- **Texte source**
5D’autre part, une fois la République proclamée en 1931, les prises de position favorables aux Juifs se multiplièrent et il fut très fortement question d’une abrogation du décret d’expulsion du 31 mars 1492, d’autant plus qu’il était tombé en désuétude [3]. Le délégué espagnol à la Société des Nations, Luis de Zulueta, intervint en 1932 en faveur des Juifs de Haute-Silésie, objets de vexation de la part des autorités polonaises. Puis, un député de Grenade, Luis Jiménez de Asua, écrivit à Zulueta pour lui demander d’agir en faveur de la communauté séfardite installée en France, quelque 50 000 personnes natives en leur grande majorité de l’empire turc ; considérés comme apatrides et privés de passeports, ces gens ne pouvaient sortir du territoire français. Le nouvel ambassadeur espagnol à Paris, Salvador de Madariaga, s’activa beaucoup pour remédier à cette situation et obtint la délivrance de nombreux passeports, tandis que plusieurs procédures de « protégés espagnols » sollicitant la nationalité étaient instruites. En même temps, une émigration faible mais continue conduisait à l’installation en Espagne de Séfardites provenant d’Allemagne, d’Autriche, de Hongrie, de Pologne, de Roumanie.

- **Données disponibles**
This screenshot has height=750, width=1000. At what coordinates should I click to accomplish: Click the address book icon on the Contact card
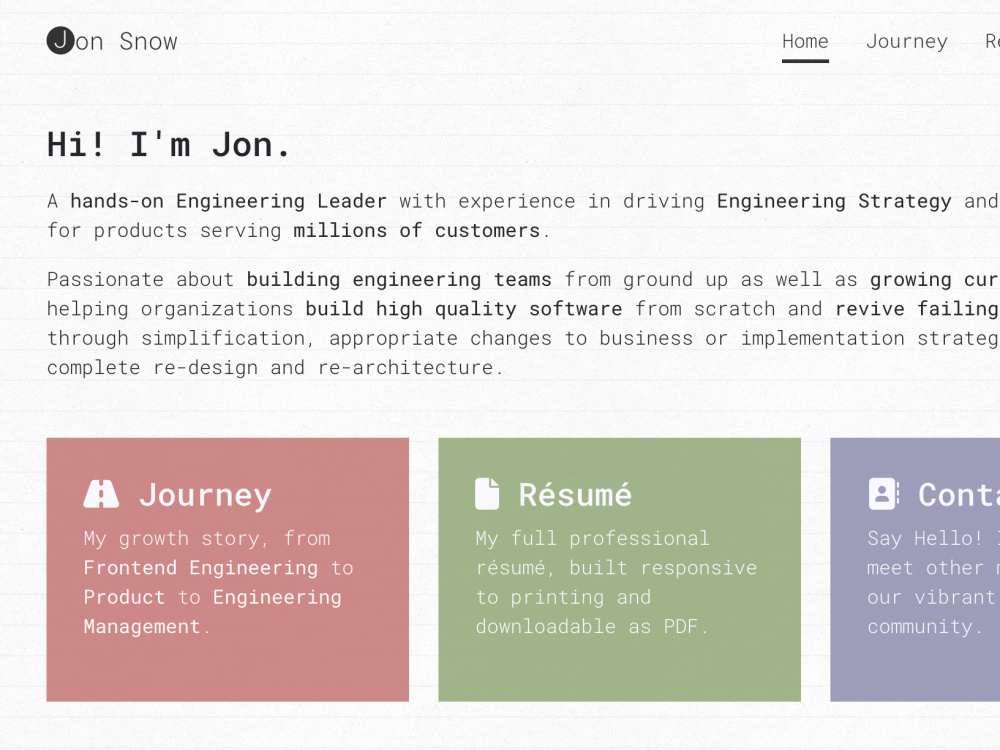(884, 494)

- **Consignes**
[1] Résumez en deux phrases le passage sur la République espagnole et les Juifs.
[2] Prolongez le passage sur la République espagnole et les Juifs en reprenant après sa dernière phrase.

- **Réponses rédigées**
[1] Après la proclamation de la République en 1931, les prises de position favorables aux Juifs se multiplièrent, et l'abrogation du décret d'expulsion du 31 mars 1492, tombé en désuétude, fut très sérieusement envisagée. Des responsables espagnols intervinrent en faveur de Juifs vexés ou privés de passeports, l'ambassadeur Salvador de Madariaga obtenant notamment de nombreux passeports pour les Séfardites installés en France, tandis qu'une émigration faible mais continue amenait en Espagne des Séfardites d'Allemagne, d'Autriche, de Hongrie, de Pologne et de Roumanie.

[2]
6Les évaluations sont fort peu précises puisque, de 1933 à 1935, elles oscillent entre 3 et 20 000 personnes. Toujours est-il que plusieurs communautés séfardites s’étaient ainsi organisées en Espagne, notamment à Madrid et Barcelone, susceptibles d’améliorer, le moment venu, l’accueil des réfugiés. Par une sorte d’ironie de l’histoire, il fut même question d’une émigration massive des Juifs allemands en Espagne en 1934 et 1935. On sait encore que les Quakers de Barcelone ont joué un rôle dans l’accueil des Juifs.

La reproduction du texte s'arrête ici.